Darian died on the Thursday. On the friday the youth meeting was going ahead as planned (we gather 60-70 teenagers every Friday for a loud and up tempo youth meeting). The youth were told (most knew as it was front page news in the local press that day), and then amongst worship, prayer, opportunity to write tributes, and through tears, lots of tears, from everyone, leader or youth, there was an opportunity to grieve.

What struck me most of all, was when Timothy, a younger teenager, went up to the microphone, and opened his bible, and read these verses which he felt God had prompted him to read.

From Psalm 62:
5 Find rest, O my soul, in God alone;
my hope comes from him.

6 He alone is my rock and my salvation;
he is my fortress, I will not be shaken.

7 My salvation and my honor depend on God;
he is my mighty rock, my refuge.

8 Trust in him at all times, O people;
pour out your hearts to him,
for God is our refuge.

I love seeing a generation of Christian young people who even in the darkest day of tragedy seek God through His word to bring comfort. It blew me away. I used that passage to start the Sunday morning worship as well: if God is going to speak so powerfully through the teenagers then I am definitely going to be listening.

Monday, 6 April 2009

Newfrontiers Younger Leaders Weekend

Esther and I have just been away for the Newfrontiers Younger Leaders weekend, followed by a week of holiday in sunny Worcestershire.

What fun it was to spend time with friends like Phil and Luke, and meet and make new friends like Dave. It was also great to meet Matt who has actually seen the famous Dave Bish in the flesh, which puts rumours he is actually the web face of a new IVP encyclopedia into touch.

The weekend was good. Worship, led by Matt Giles of Frontiers Church Exeter, was sensitive and open, with lots of spiritual gifts. Teaching by Dave Stroud and Jeremy Simpkins was mixed in with lots of free time to just chill, use the leisure facilities and make new friends.
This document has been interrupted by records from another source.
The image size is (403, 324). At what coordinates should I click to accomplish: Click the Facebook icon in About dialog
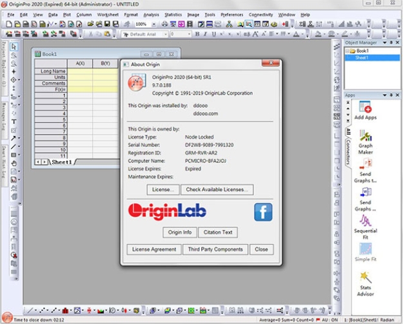(262, 212)
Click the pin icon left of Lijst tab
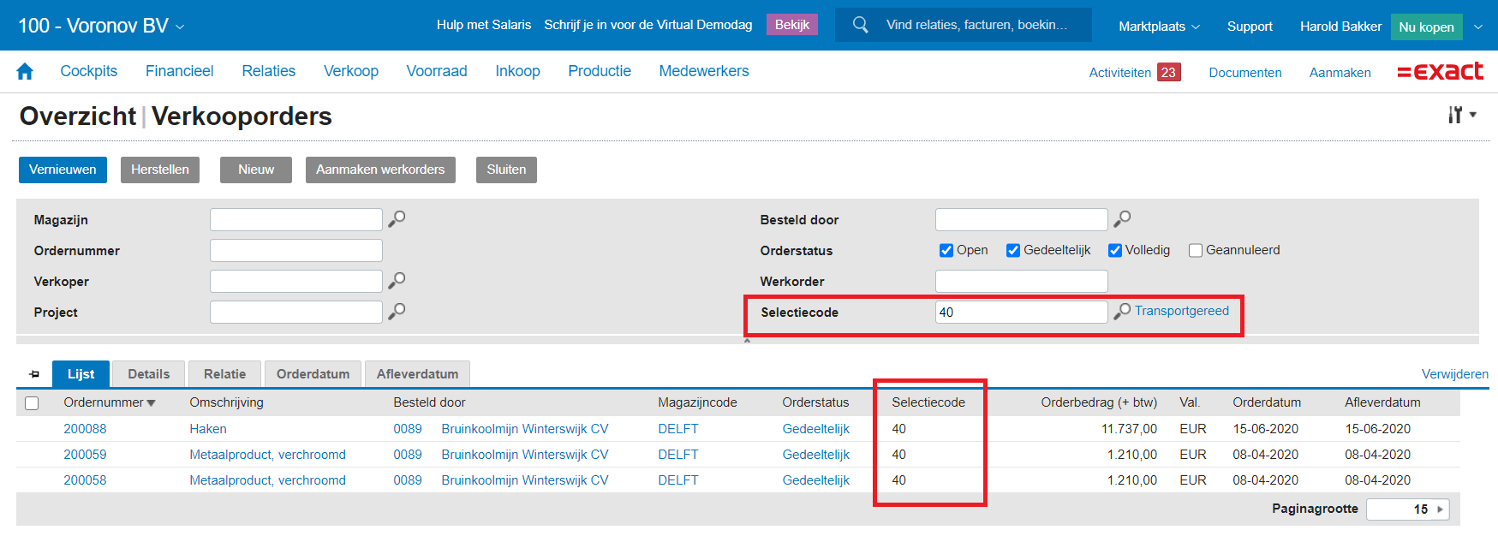Image resolution: width=1498 pixels, height=548 pixels. (34, 374)
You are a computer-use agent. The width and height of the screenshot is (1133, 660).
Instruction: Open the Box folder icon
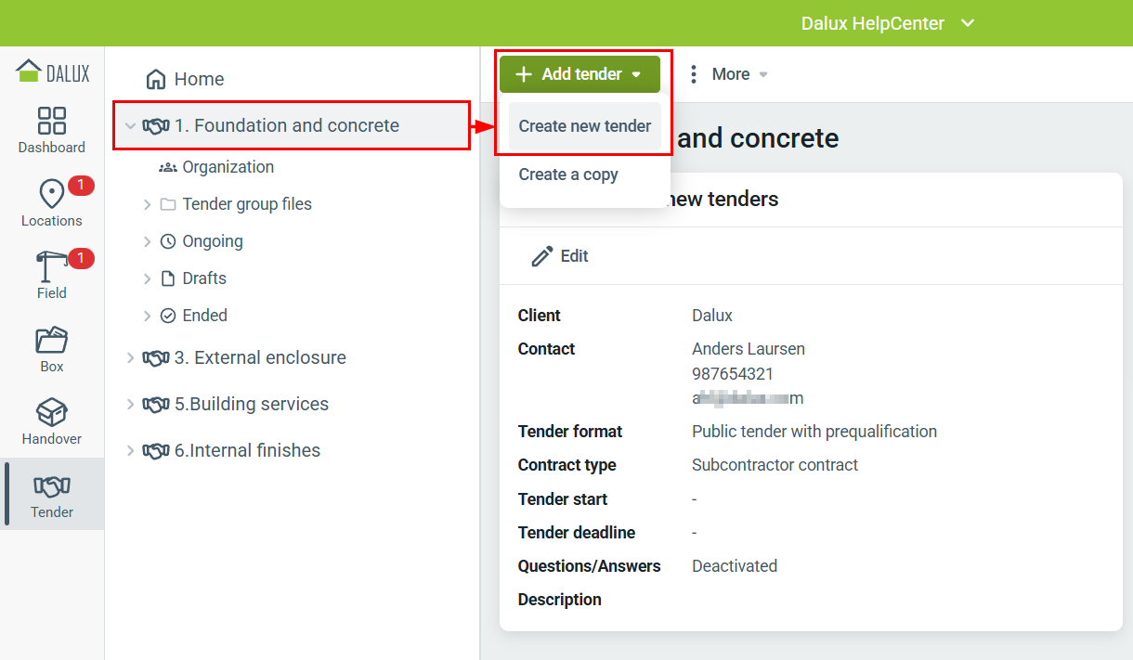click(x=52, y=340)

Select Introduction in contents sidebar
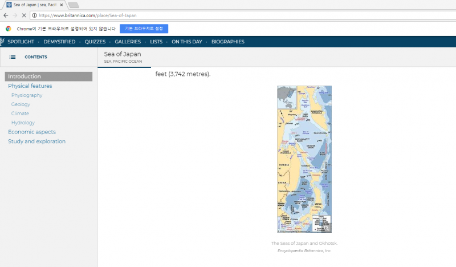pos(25,76)
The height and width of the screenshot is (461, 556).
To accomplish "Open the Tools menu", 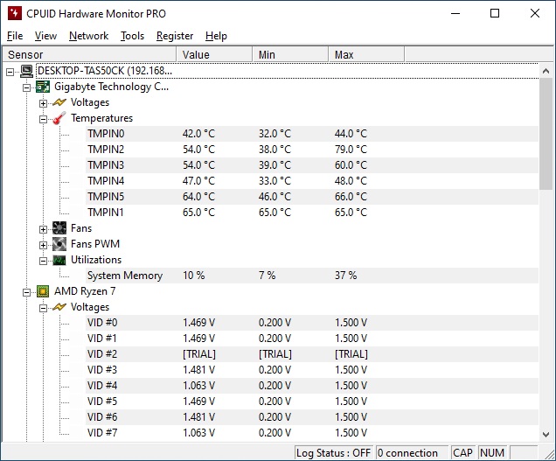I will point(132,36).
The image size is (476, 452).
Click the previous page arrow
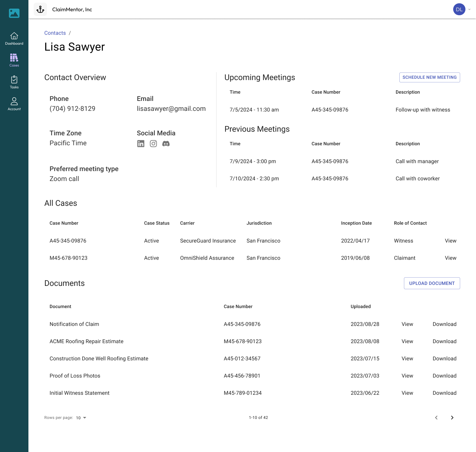point(436,418)
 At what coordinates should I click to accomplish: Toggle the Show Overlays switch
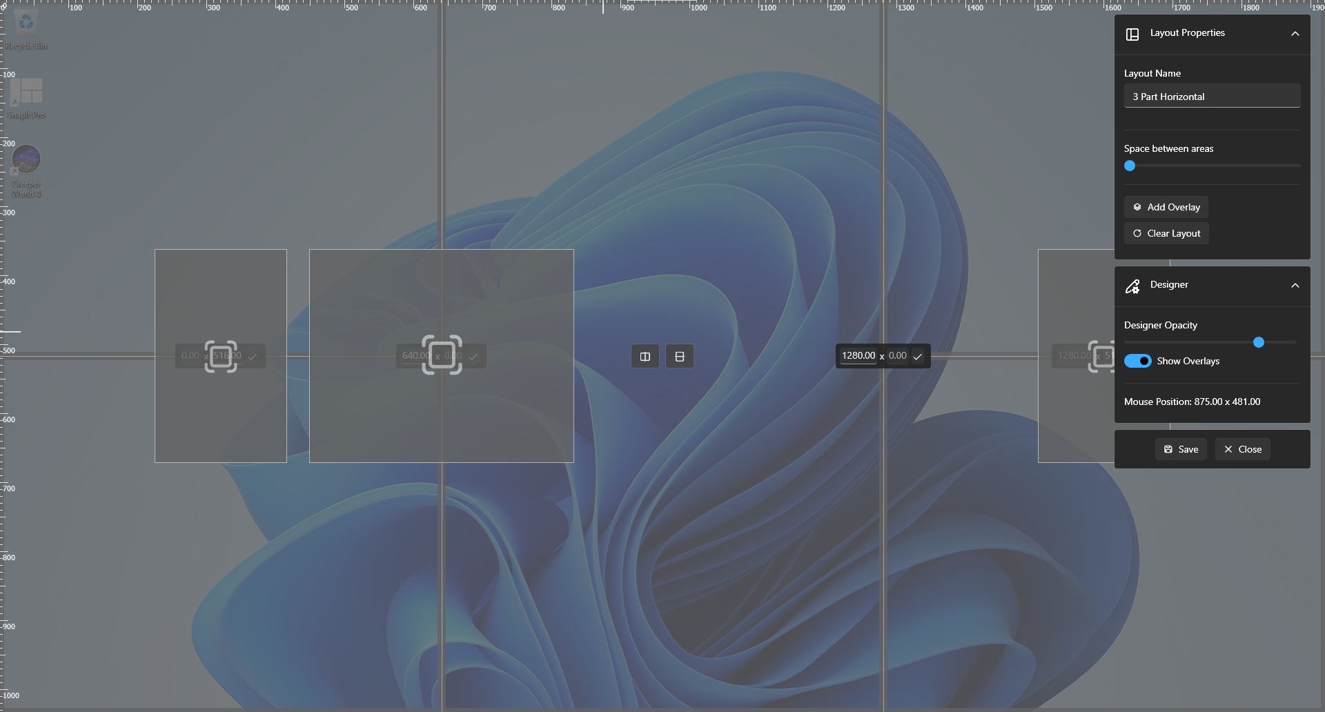pyautogui.click(x=1137, y=361)
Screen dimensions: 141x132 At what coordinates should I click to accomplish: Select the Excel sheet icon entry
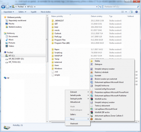(92, 109)
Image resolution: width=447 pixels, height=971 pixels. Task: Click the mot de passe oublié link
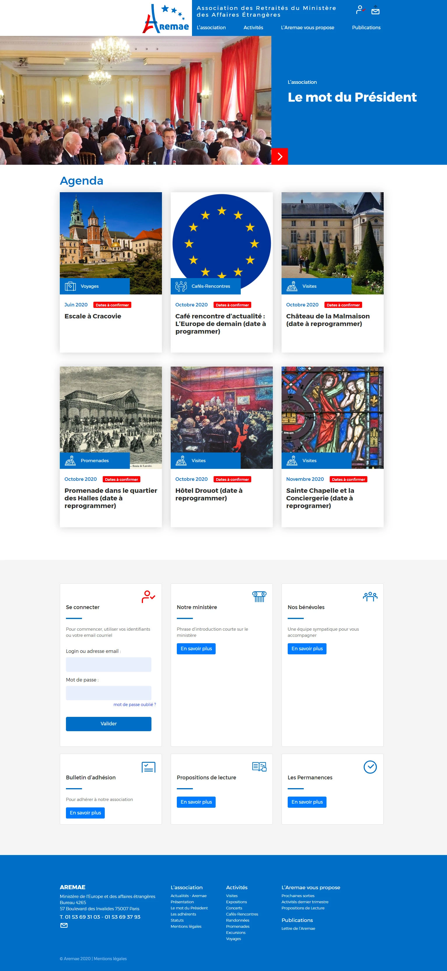[134, 705]
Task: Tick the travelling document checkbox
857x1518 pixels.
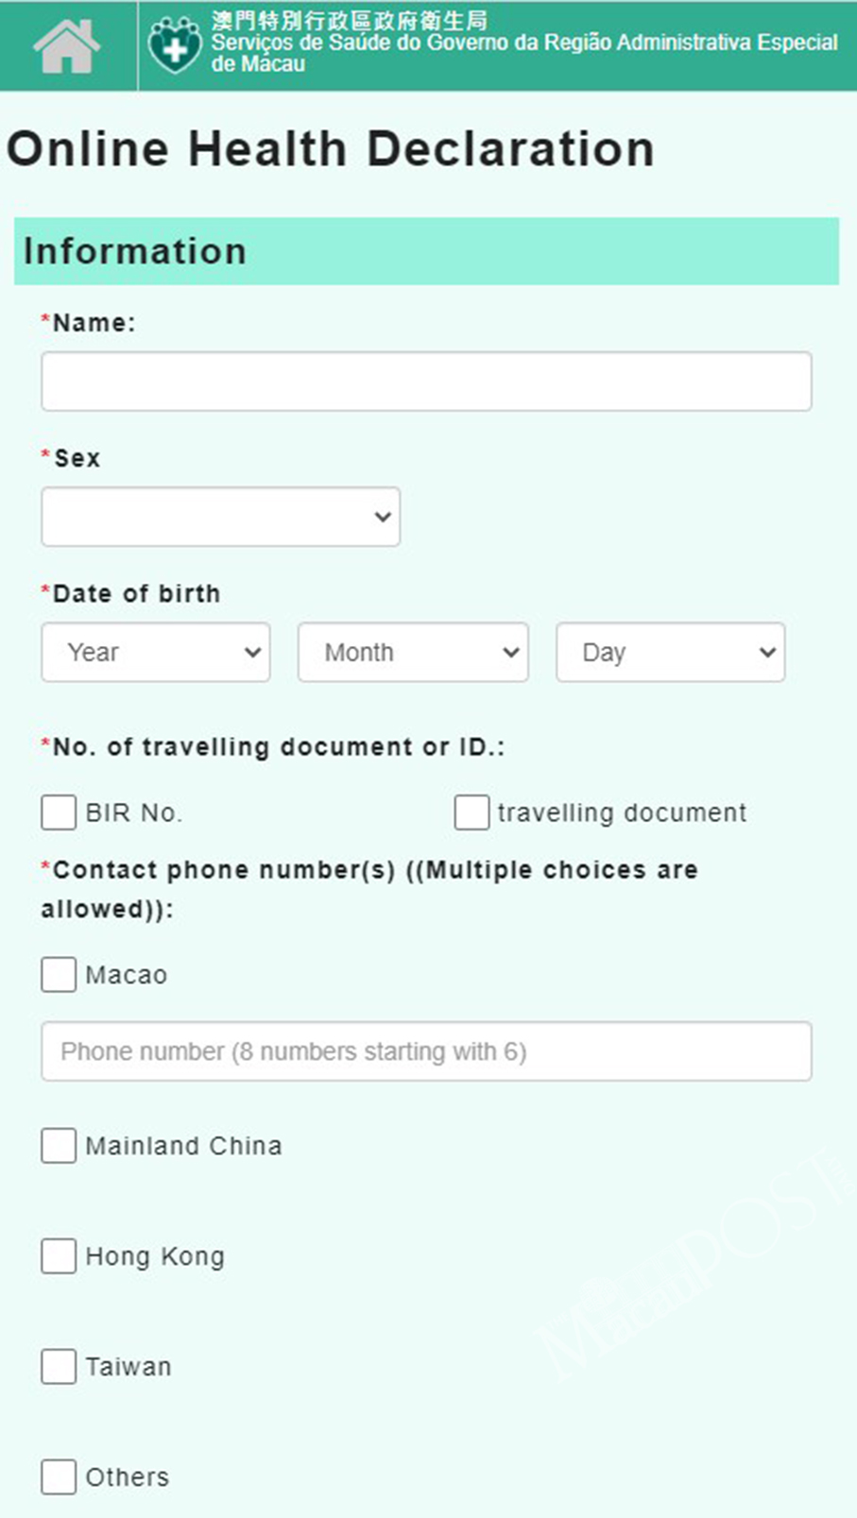Action: pyautogui.click(x=471, y=812)
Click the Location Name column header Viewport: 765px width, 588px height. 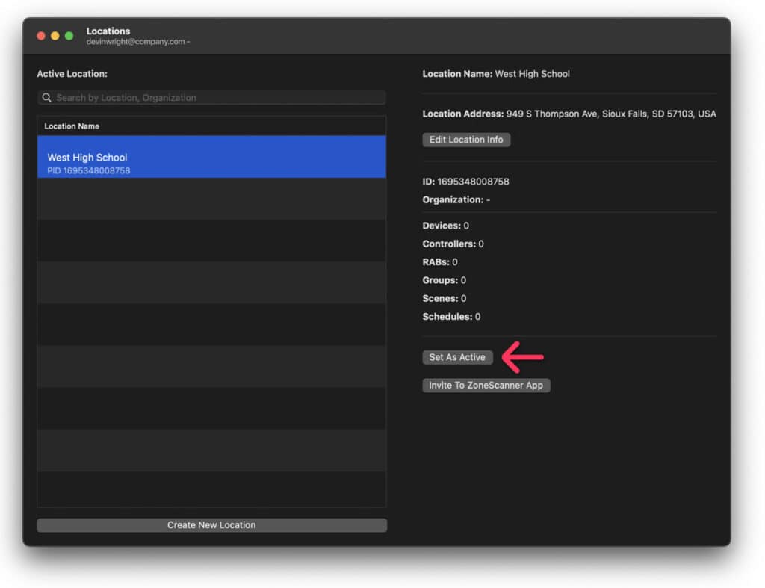tap(72, 126)
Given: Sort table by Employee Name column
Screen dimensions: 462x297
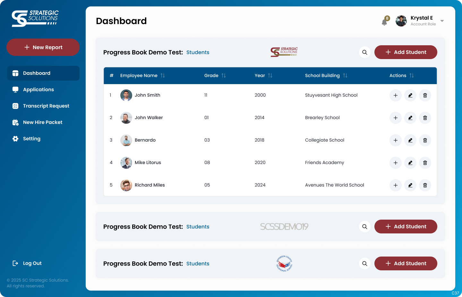Looking at the screenshot, I should pyautogui.click(x=163, y=75).
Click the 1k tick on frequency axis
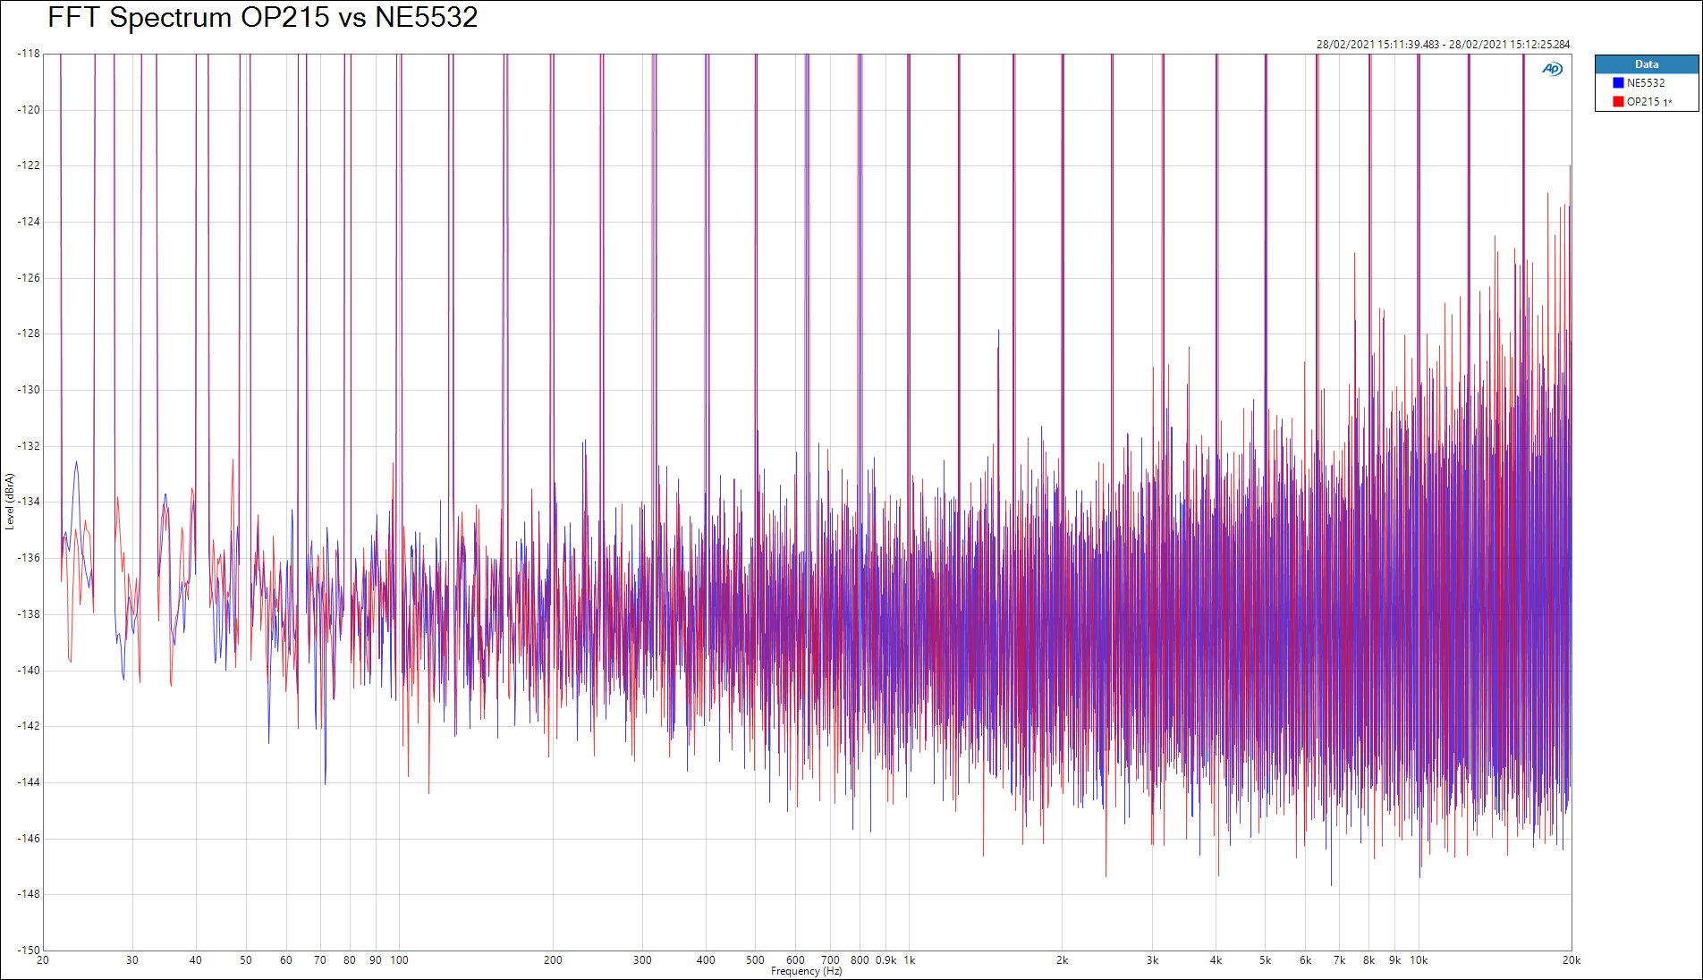 909,960
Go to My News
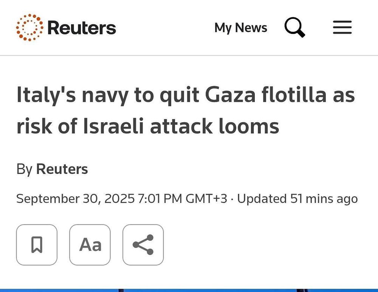Image resolution: width=378 pixels, height=292 pixels. point(240,28)
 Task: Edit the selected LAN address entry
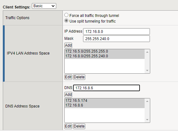click(x=68, y=77)
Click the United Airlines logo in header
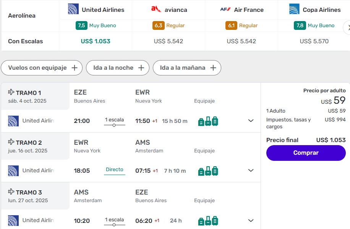This screenshot has height=229, width=350. [x=73, y=9]
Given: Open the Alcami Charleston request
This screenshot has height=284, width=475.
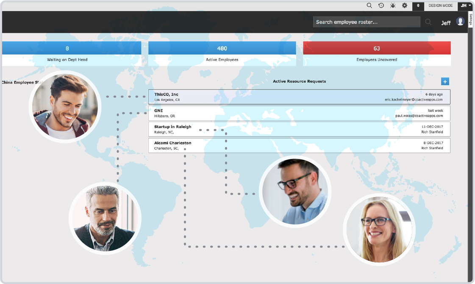Looking at the screenshot, I should pyautogui.click(x=299, y=145).
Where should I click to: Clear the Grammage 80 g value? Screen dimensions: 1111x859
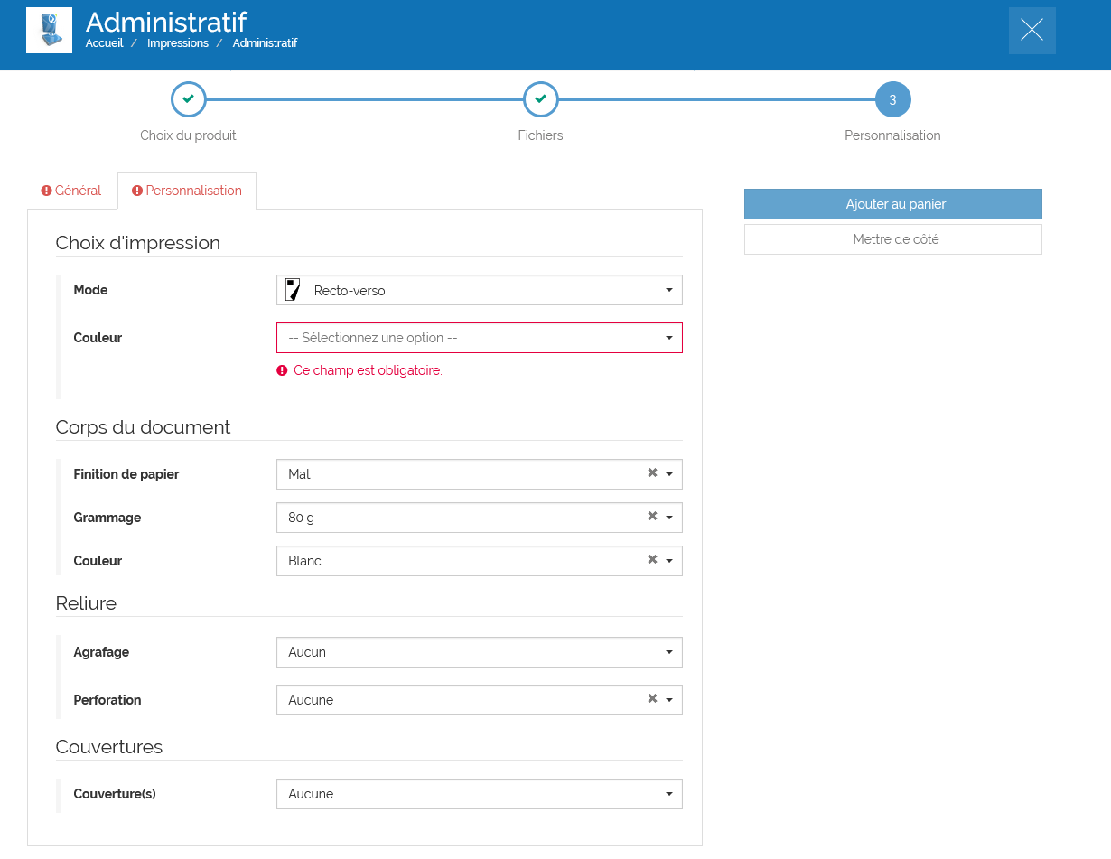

Before the details, to come in future posts, I left the weekend feeling the following:

- I will know some of these people for a long, long time
- Some of these leaders will have wonderful breakthrough in their ministry
- I love being in a Church movement that values relationships, friednships, so highly
- I love being part of something bigger than the here and now, that gives me courage and confidence to give my all in the here and now
- The best leaders are humble leaders: which is why Jeremy and Dave serve where they do
- We really need to push forward in spiritual gifts in our public worship at Barnabas. Others are so much further ahead of us.